Когда Дальстрой начал работать, это была военизированная организация. И там начальник лагеря имел право принимать меры для устранения тех, кто не так работает. То есть по его приказу могли расстрелять, но могли и помиловать, и даже выпустить из заключения. Там жили по военным приказам. И все вольнонаемные люди становились тоже военными. Обычно они ходили в гражданской одежде, но по большим праздникам были в своих мундирах.

В 1941 году нужно было заключить договор по ленд-лизу на поставки самолетов и другого вооружения из Соединенных Штатов, чтобы помочь нам, пока второй фронт все обещали открыть. Американцы соглашались поставить оружие, но боялись, что СССР не расплатится. И тогда Сталин (не лично, а через кого-то) предложил президенту Соединенных Штатов Америки послать своего человека на Колыму – посмотреть несколько приисков, чтобы понять, каким огромным богатством золота мы располагаем.

Уильям Гарриман, представитель президента США, был послан специально через Аляску. (Потом Гарриман станет послом Америки в нашей стране. И, видимо, неплохим послом. Во всяком случае, по фотографиям судя, он встречался со Сталиным чуть не каждый день.) Летчик, трижды Герой Советского Союза, вел самолет с Гарриманом. Самолетик был маленький и не мог долететь до Магадана без дозаправки. В совершенно безлюдном месте построили маленькую полосу, где борт мог приземлиться. И деревянный туалет соорудили специально для Гарримана. Дозаправка состоялась. Дальше Магадан. И оттуда сразу же полетели на прииски.

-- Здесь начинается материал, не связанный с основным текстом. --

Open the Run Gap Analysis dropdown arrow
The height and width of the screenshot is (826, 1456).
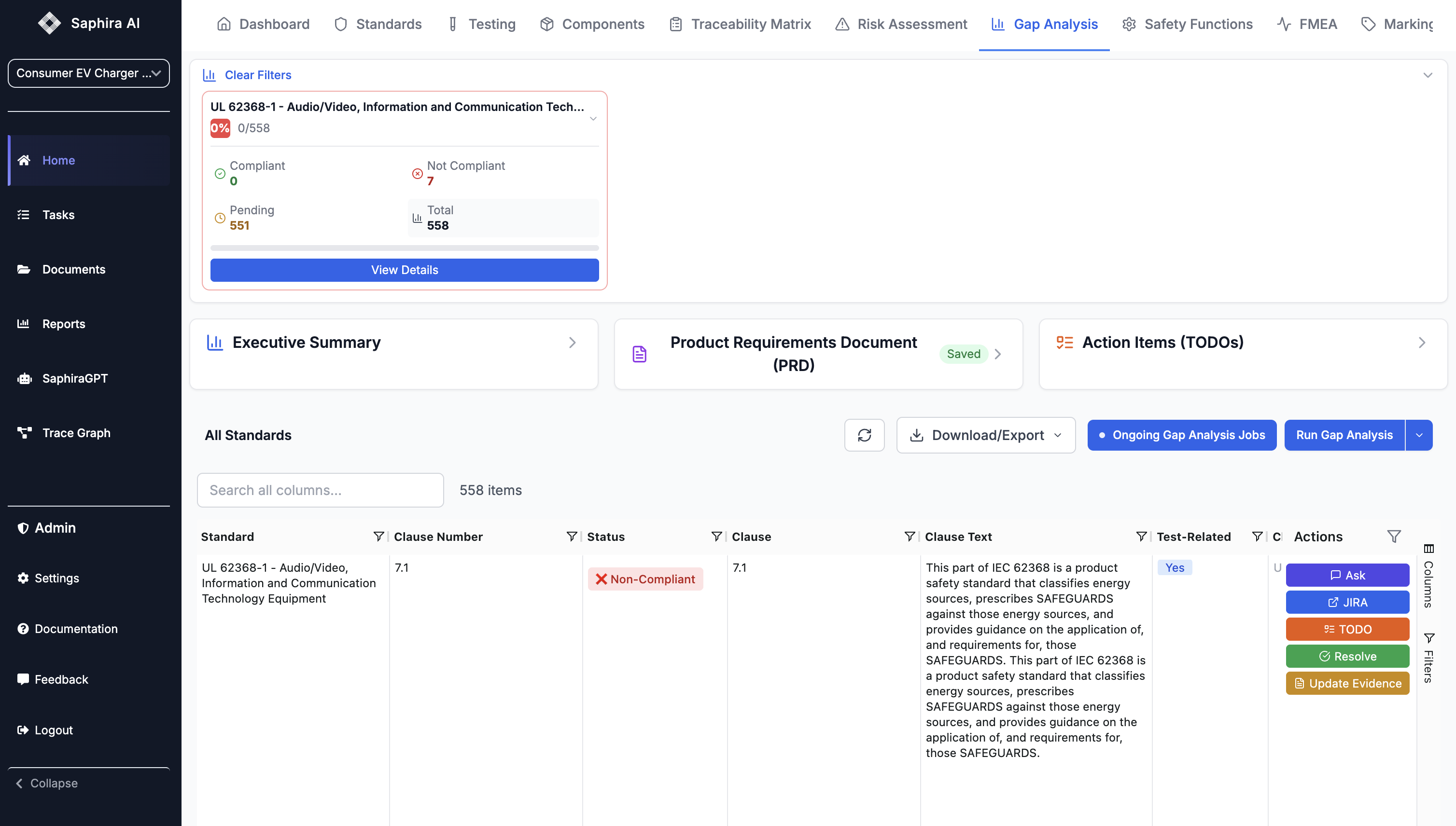coord(1418,435)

Было три прииска, на которых решили показать месторождения. Отобрали наиболее здоровых зэков, которые более-менее прилично выглядели. Нашли охранников, что-то понимавших в добыче золота. Всех вымыли, причесали, постригли. Одели в новые рабочие костюмы. Поставили в бараках новые кровати с чистыми простынями и одеялами. Все как полагается.

Гарриман приехал. Увидел, сколько золота. А там его несметное количество было, потому что добывали на многих приисках, а свезли на эти три. Американский гость связался со своим президентом. И в этот же вечер в Москве и Вашингтоне был подписан договор о ленд-лизе.

Все это я узнала потом. Ничего подобного в книжечках, которые мне дали в Магаданском обкоме, не говорилось. Но в них я могла прочитать, что в 1950-м году открыли промышленное золото в Певеке. Рассыпное и рудное. На Чукотке были найдены целые огромные узлы, на которых строились прииски, рудники. Следом за первооткрывателями летели самолеты с оборудованием, с теми, кто будет добывать это золото, и теми, кто будет его охранять. Летело новое население Певека, Чаун-Чукотского района.

«Чукотка – кладовая безграничная. Там чего только нет: вольфрам, золото, ртуть, уран», – прочитала я в книжечках и благополучно оставила их в самолете, когда прилетела в Анадырь.

Фальшивые ноты

Мне надо из аэропорта попасть в Анадырь. Спрашиваю:

– Где взять такси?

– Какое такси?

– Ну, до центра города доехать.

– Ты по лиману поедешь на такси? Хотели бы мы на тебя посмотреть.

Все вокруг начали дружно смеяться.

– А что такое лиман? – Я слова-то этого не знала даже.

– Сейчас шуга. Сейчас местные нас разберут. Мы у них переночуем. А утром поплывем. Вот завтра через лиман переплывешь и окажешься в Анадыре.

И действительно, подходит ко мне какая-то женщина, говорит:

– Ну, пожалуйте ко мне. Сейчас попьете чаю, я вам постелю.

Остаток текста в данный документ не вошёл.